置き配の課題を解決する“中間の製品”を狙った「ATMO」
ATMOは、近年急増する不在時における置き配や、在宅時の非対面での受け取りニーズに応えるもので、後付けで玄関ドアなどに簡単に設置できるのが特長だ。配達員は、ケース状のATMOからワイヤーロープで固定された置き配バッグ(OKIPPA)を引き出し、その中に配達物を入れてチャックを閉めて南京錠で施錠する。
OKIPPAは撥水加工が施されており、雨天での利用も問題ないという。また、折り目加工が付いているため、荷物の受け取り後はきれいに折りたたむことができ、ATMOのケース内に簡単に収納することが可能だ。なお、OKIPPAのサイズは約70×66cm(容量57リットル)で、折りたたむと13×13cm(厚さ5cm)になる。
ATMOの開発経緯について、LIXIL Housing Technology Japan ビジネスインキュベーションセンターの伊東純平氏は、置き配に対するニーズや現状課題を踏まえつつ、「従来の宅配ボックスは設置スペースが必要で、費用が高く、施工を伴うものがあり導入のハードルが高い。また、置き配用の収納ボックスを玄関先に直置きするケースだと防犯面での課題もあった。デザインに関しても住宅の外観や玄関空間に合わない製品が多いため、それぞれの課題を解決できる中間の製品が必要だと考えた」と語る。
「ATMO」の製品化における3つのコンセプト
ATMOの製品化に向けては、(1)玄関ドアになじむデザイン、(2)簡単に後付け可能、(3)設置スペースが最小限の3つのコンセプトを掲げて開発に取り組んだ。

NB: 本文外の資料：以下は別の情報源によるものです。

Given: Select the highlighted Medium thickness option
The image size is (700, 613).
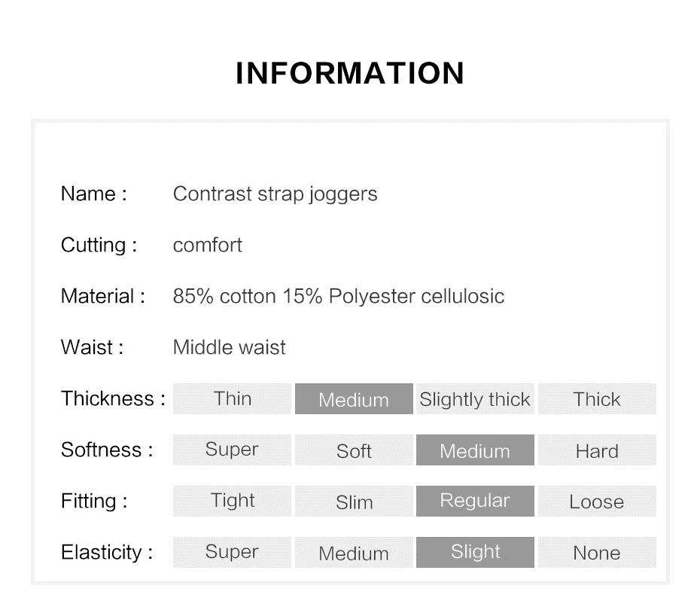Looking at the screenshot, I should click(x=354, y=398).
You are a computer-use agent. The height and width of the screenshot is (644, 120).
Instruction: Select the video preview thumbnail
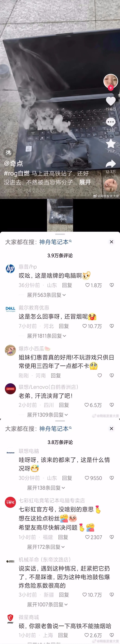[60, 215]
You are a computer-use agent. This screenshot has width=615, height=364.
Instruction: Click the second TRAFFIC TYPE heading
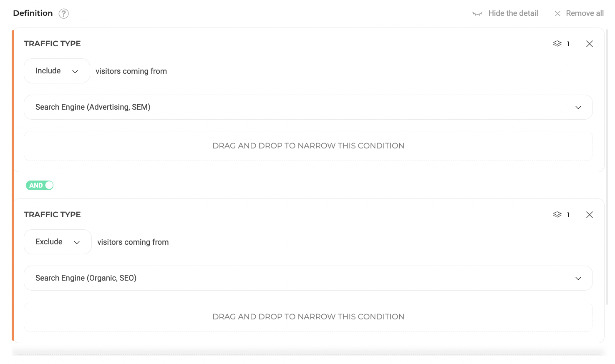(x=52, y=215)
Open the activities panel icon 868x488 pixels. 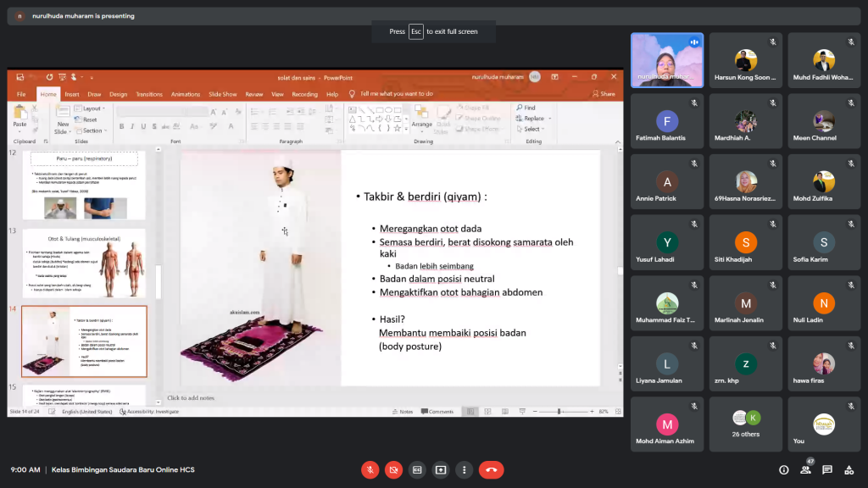(849, 469)
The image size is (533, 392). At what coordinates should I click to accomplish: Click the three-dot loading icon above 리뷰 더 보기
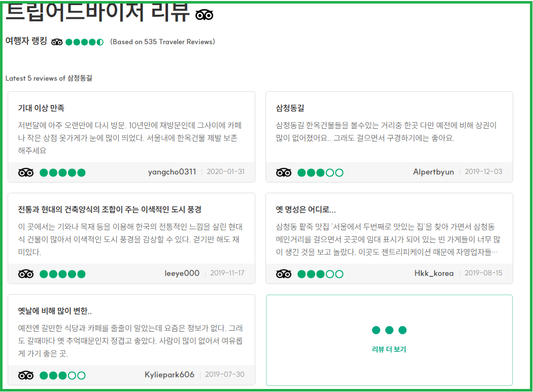389,330
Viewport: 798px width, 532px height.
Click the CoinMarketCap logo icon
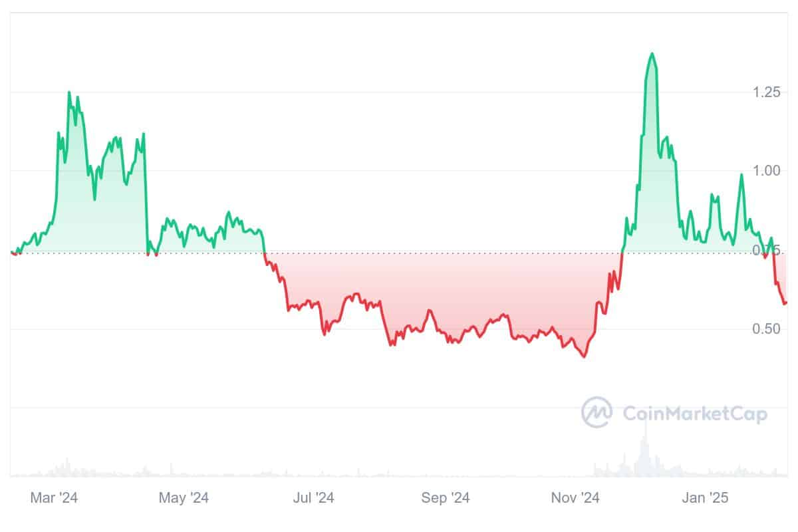(x=597, y=413)
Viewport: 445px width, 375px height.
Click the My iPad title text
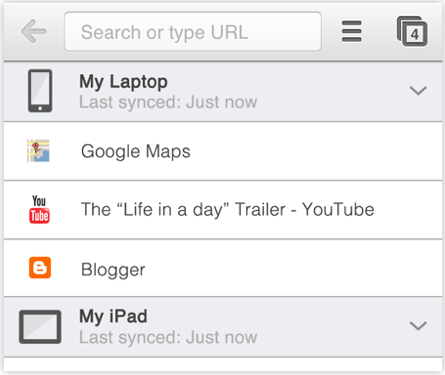[x=113, y=316]
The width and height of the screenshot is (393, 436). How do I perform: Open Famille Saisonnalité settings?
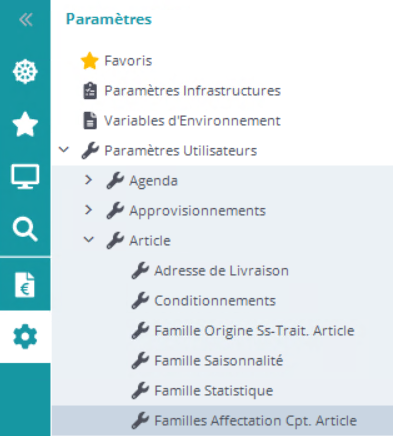click(x=219, y=361)
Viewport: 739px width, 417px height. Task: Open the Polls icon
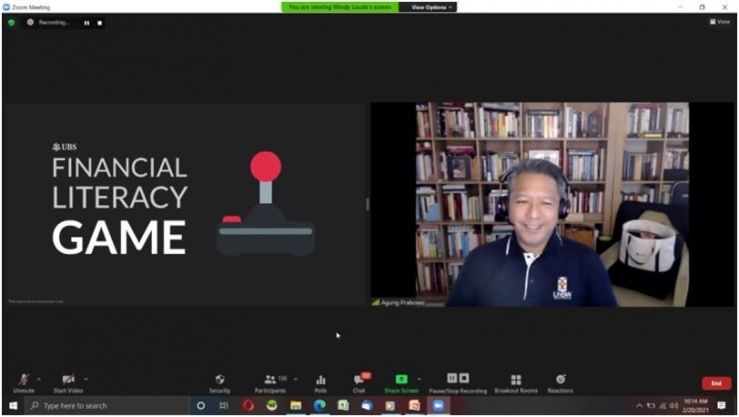[320, 384]
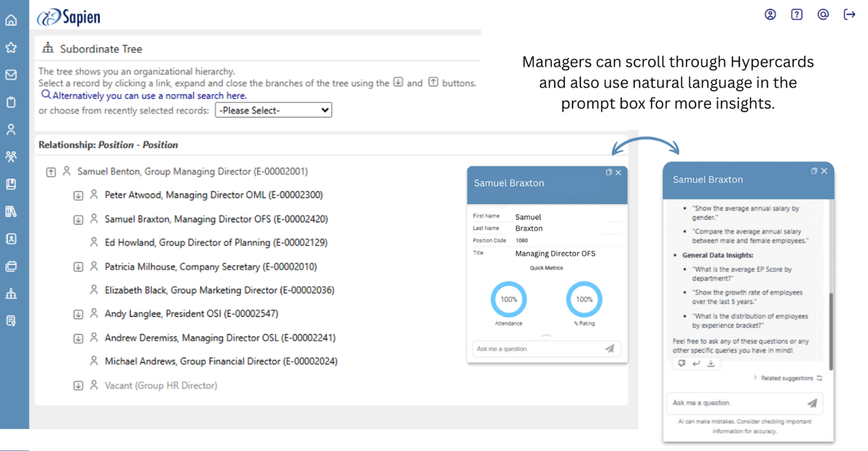Expand Peter Atwood's branch
Screen dimensions: 868x451
(x=78, y=195)
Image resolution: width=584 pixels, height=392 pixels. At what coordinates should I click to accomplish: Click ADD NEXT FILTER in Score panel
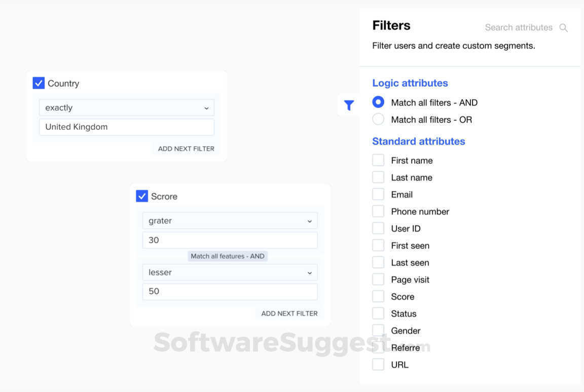coord(289,313)
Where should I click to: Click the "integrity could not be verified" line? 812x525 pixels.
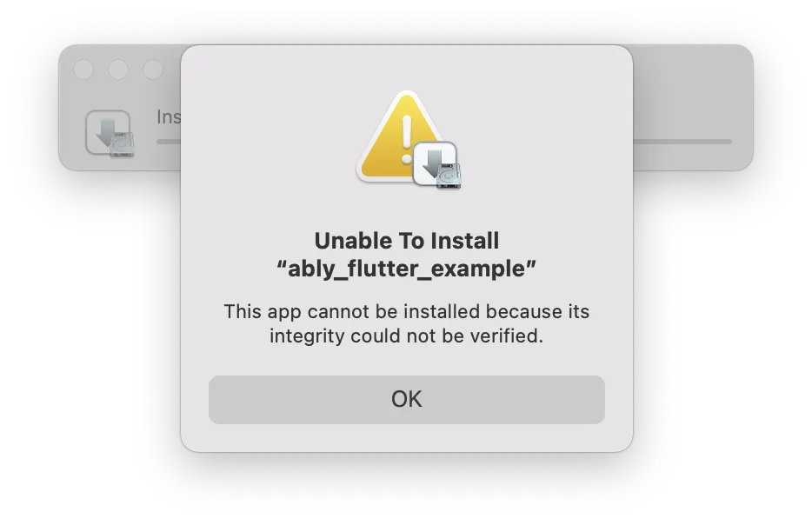[407, 336]
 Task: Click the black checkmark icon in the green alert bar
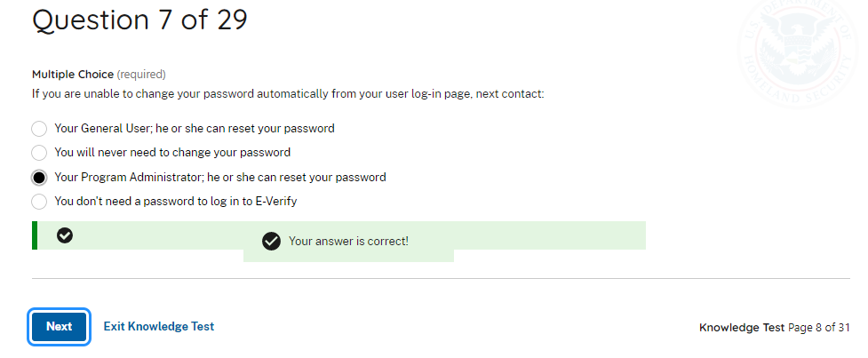click(x=65, y=235)
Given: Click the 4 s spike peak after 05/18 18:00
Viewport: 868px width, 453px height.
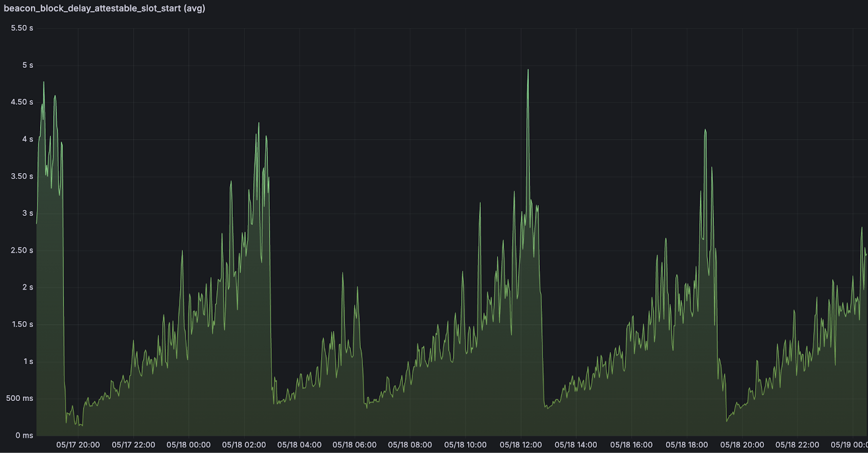Looking at the screenshot, I should (x=705, y=130).
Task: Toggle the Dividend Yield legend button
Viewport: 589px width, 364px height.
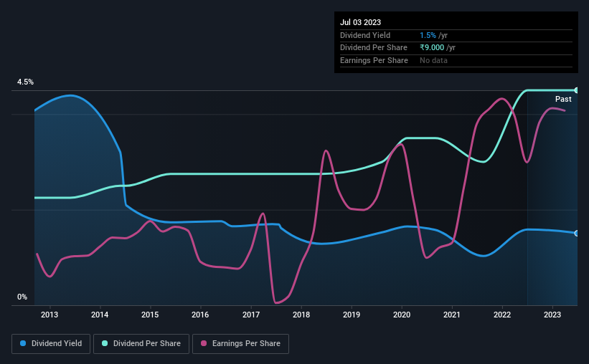Action: tap(51, 344)
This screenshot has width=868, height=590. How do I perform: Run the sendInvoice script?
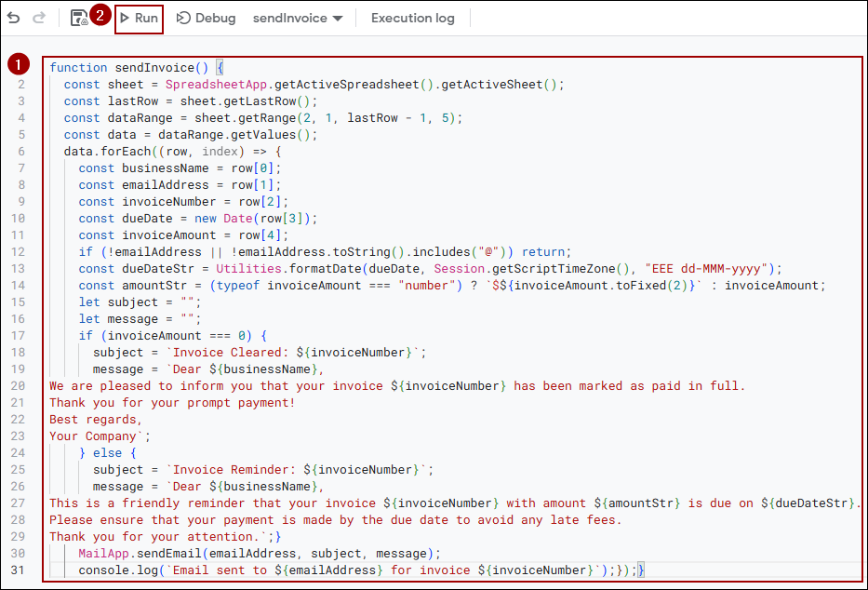pyautogui.click(x=139, y=18)

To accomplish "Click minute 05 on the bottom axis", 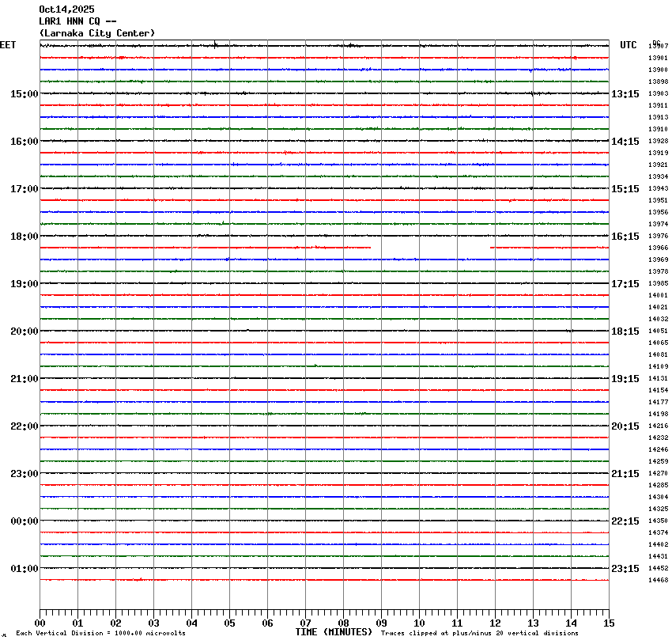I will click(x=229, y=623).
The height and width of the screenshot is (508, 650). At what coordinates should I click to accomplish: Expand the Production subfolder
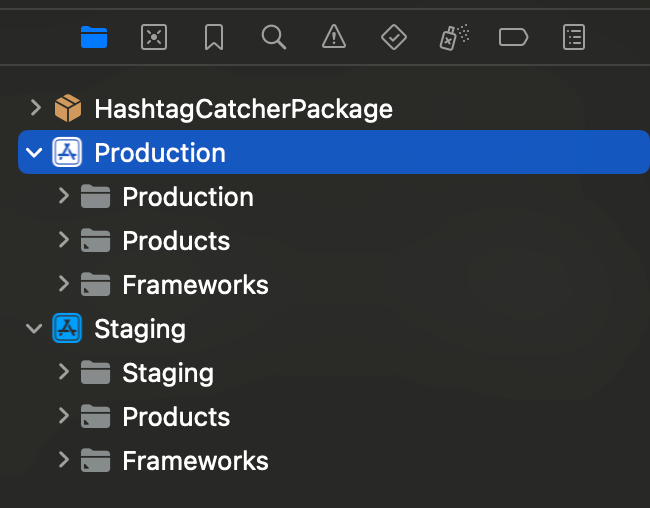tap(64, 196)
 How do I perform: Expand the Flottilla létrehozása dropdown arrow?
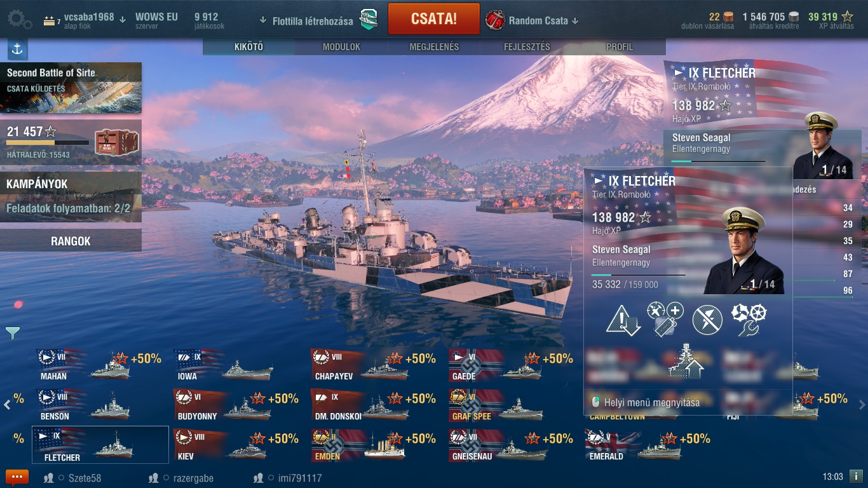click(x=263, y=20)
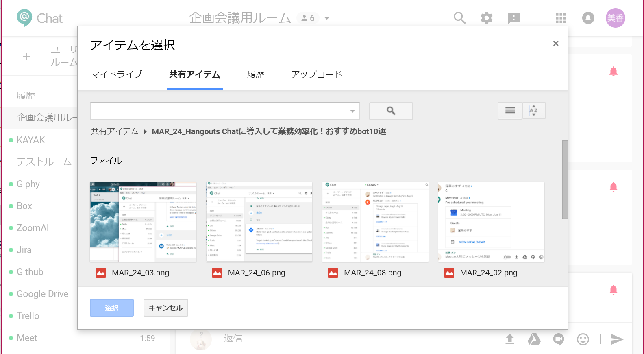Open the 履歴 tab in dialog
This screenshot has width=644, height=354.
click(256, 74)
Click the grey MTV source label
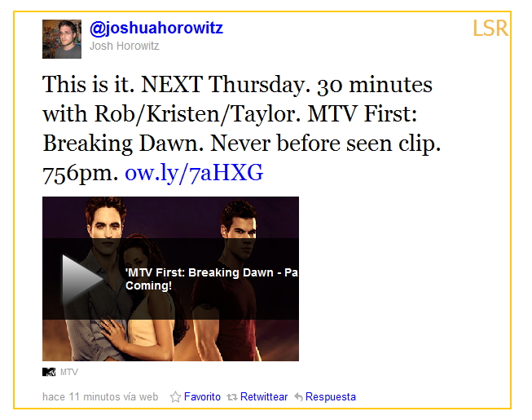This screenshot has width=532, height=420. tap(69, 372)
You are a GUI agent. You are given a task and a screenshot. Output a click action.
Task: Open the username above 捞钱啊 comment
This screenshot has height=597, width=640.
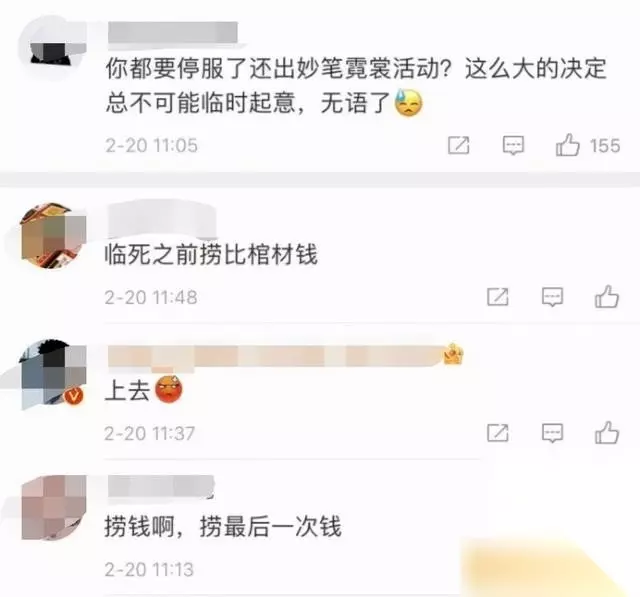(x=161, y=486)
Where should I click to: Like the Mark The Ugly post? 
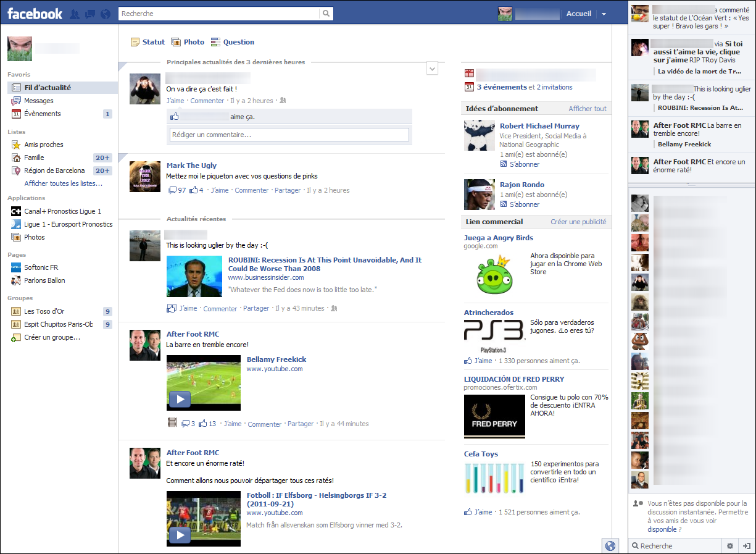pyautogui.click(x=219, y=190)
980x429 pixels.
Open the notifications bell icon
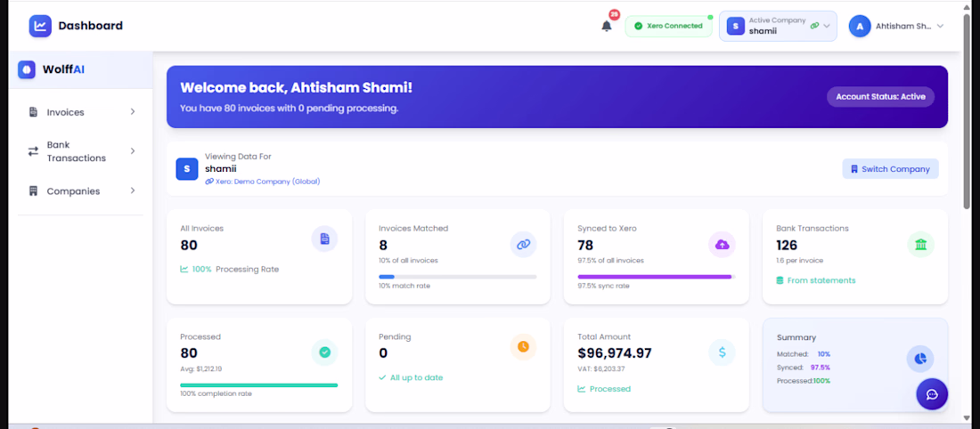pyautogui.click(x=606, y=26)
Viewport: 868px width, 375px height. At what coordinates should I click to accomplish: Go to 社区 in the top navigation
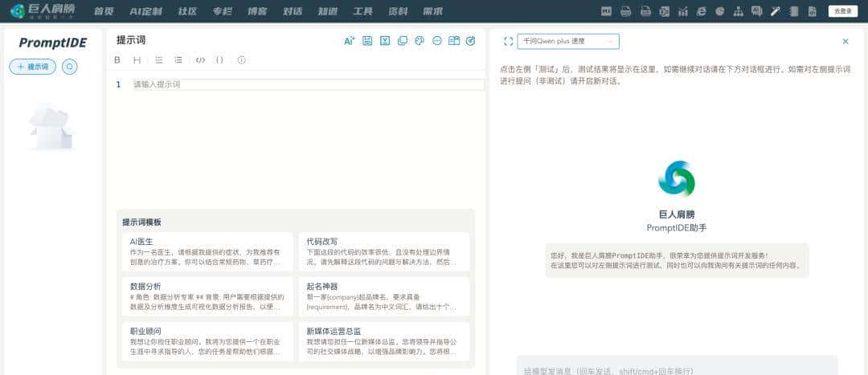[x=187, y=11]
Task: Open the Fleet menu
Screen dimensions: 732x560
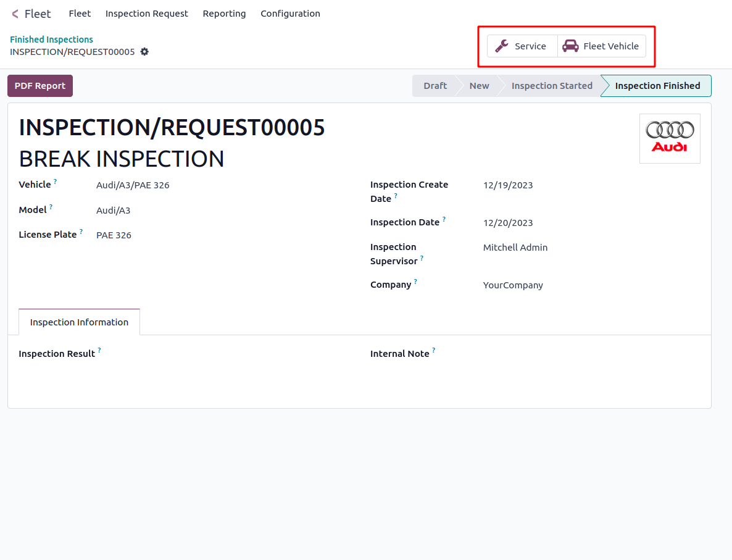Action: click(x=80, y=14)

デザインに関しては「ドアや玄関デザインになじみながら、配達員が気が付く“さり気なさ”、そして使い勝手のバランスを重視した」(伊東氏)という。取り付けに関しては、両面テープでの固定を基本としつつ、取り付け環境に合わせて、マグネットシート固定、ビス穴固定、結束バンド固定からも選択可能だ。また、ATMO本体が薄型のケース状で、中から置き配バッグ(OKIPPA)を取り出して利用する仕様になっているため、設置スペースも最小限で済む。
ATMOの本体サイズは142×295×64.5mmで、重さが約750g(OKIPPA含む)。材料はASA樹脂で、色はディープグレー。フタ部は任意の位置で保持可能で、内部には印鑑入れも備える。フタと本体はマグネット固定式になっており、本体表面には宅配物のピクトグラムが描かれている。その他、宅配ボックスシールと配達員向けのマニュアルも付属する。置き配バッグのOKIPPAは、ワイヤーロックのひもをATMO本体に固定して取り付ける。
既に16万セットの販売実績があり、宅配業界や配達員などへの認知も広がっているOKIPPAと組み合わせて利用することで、「スピーディーな開発を実現し、置き配ニーズに広く対応する」(伊東氏)としている。また、ATMOの利用でも既存のOKIPPA専用スマートフォンアプリが使用でき、配送状況や着荷の確認などが可能な他、OKIPPAが提供する盗難補償サービスも利用できる。
今回スタートしたMakuakeプロジェクトの目標金額は100万円で、期間は2021年5月15日までとなる。Makuakeでの販売価格(税込み、送料込み)は、ATMO+OKIPPAのセット品が1万3800円、ATMO単品が8900円となっている。